Claude flags acquisition integration risk but overlooks how flat sequential cRPO guidance already prices in execution slippage. If Armis, Moveworks and Veza add no measurable cross-sell lift by Q4, the 20.5% growth rate could compress toward 15%, forcing NOW to accelerate consumption pricing and erode the 33.5% operating margin faster than AI monetization can offset. That timeline mismatch is the unpriced downside.
"Flat cRPO guidance is a red flag, but the margin-compression thesis only holds if consumption-based revenue underperforms relative to seat-based decline—a testable Q2 metric the market hasn't isolated yet."
Grok's timeline compression argument is sharp, but conflates two separate risks. Flat sequential cRPO guidance signals caution on organic growth—fair. Yet consumption pricing doesn't *require* margin erosion if NOW's take-rate on Agent Assist scales faster than seat-based revenue declines. The real unpriced risk: if Q2 earnings show cRPO *accelerating* but Now Assist ACV stays under $1M median, it proves adoption breadth is weak, not just timing misaligned.
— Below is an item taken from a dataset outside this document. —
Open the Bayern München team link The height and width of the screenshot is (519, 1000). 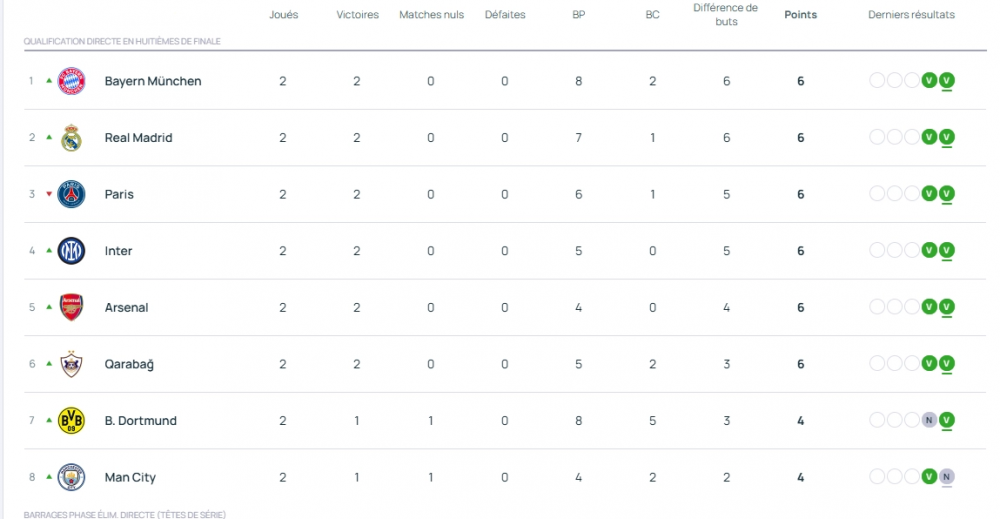(x=153, y=81)
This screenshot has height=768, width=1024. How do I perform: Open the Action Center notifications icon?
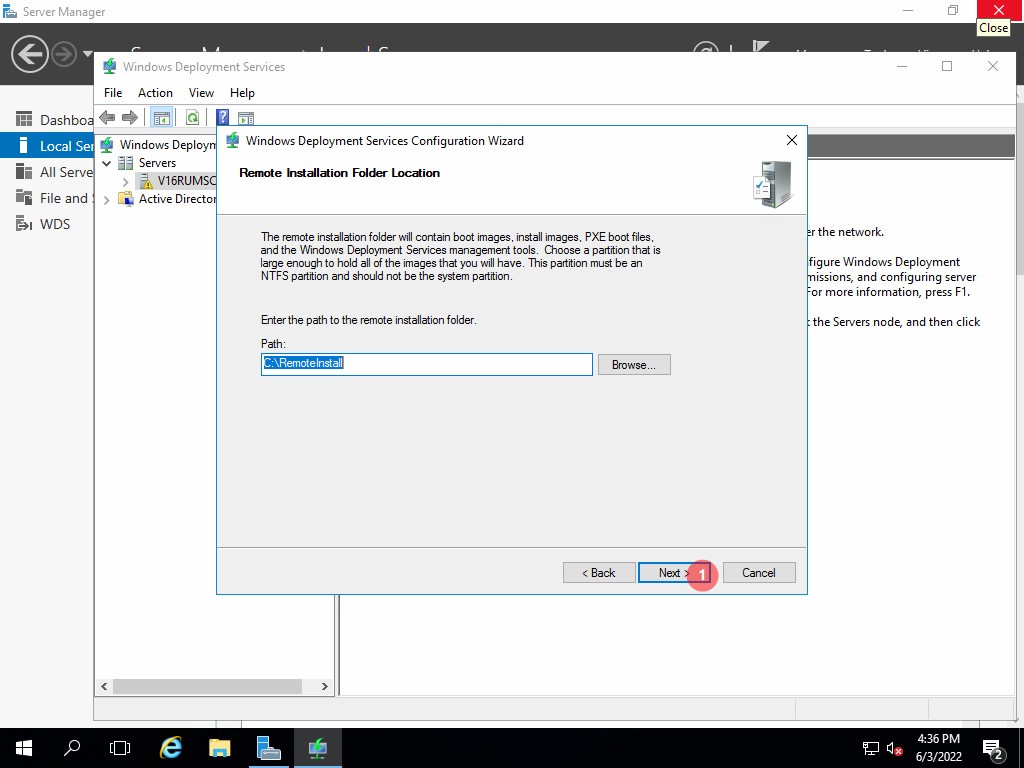[x=993, y=748]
"ServiceNow's GRC and audit-ready infrastructure create a regulatory moat that pure-play AI agents cannot bypass."
Claude and Grok are missing the regulatory and security moat. ServiceNow isn't just a workflow tool; it is the system of record for GRC (Governance, Risk, and Compliance). Enterprises won't swap a hardened, audited platform for a raw LLM API from OpenAI or Anthropic due to data sovereignty and liability concerns. The real risk isn't 'obsolescence' via agentic AI, but the 'platform tax' where NOW forces customers into expensive consumption models that eventually trigger a massive enterprise-wide budget audit.
"Regulatory/data-governance costs could erode NOW's margins even if AI monetization expands."
Gemini overstates the durability of NOW's regulatory moat. Even with governance heft, data separation, auditability, and stricter cloud architectures for LLM-driven workflows can raise post-sale costs and slow cross-sell, offsetting cRPO gains and pressuring margins despite Now Assist. The risk isn’t obsolescence from agentic AI; it’s governance complexity that pricing alone may not offset, creating a material headwind many miss.
ServiceNow's (NOW) future hinges on successful AI integration and consumption pricing execution, with risks including margin compression and enterprise migration to lower-cost AI platforms.
AI monetization and expansion of total addressable market (TAM) through agentic AI.
Margin compression due to consumption-based pricing migration and potential enterprise migration to lower-cost AI platforms.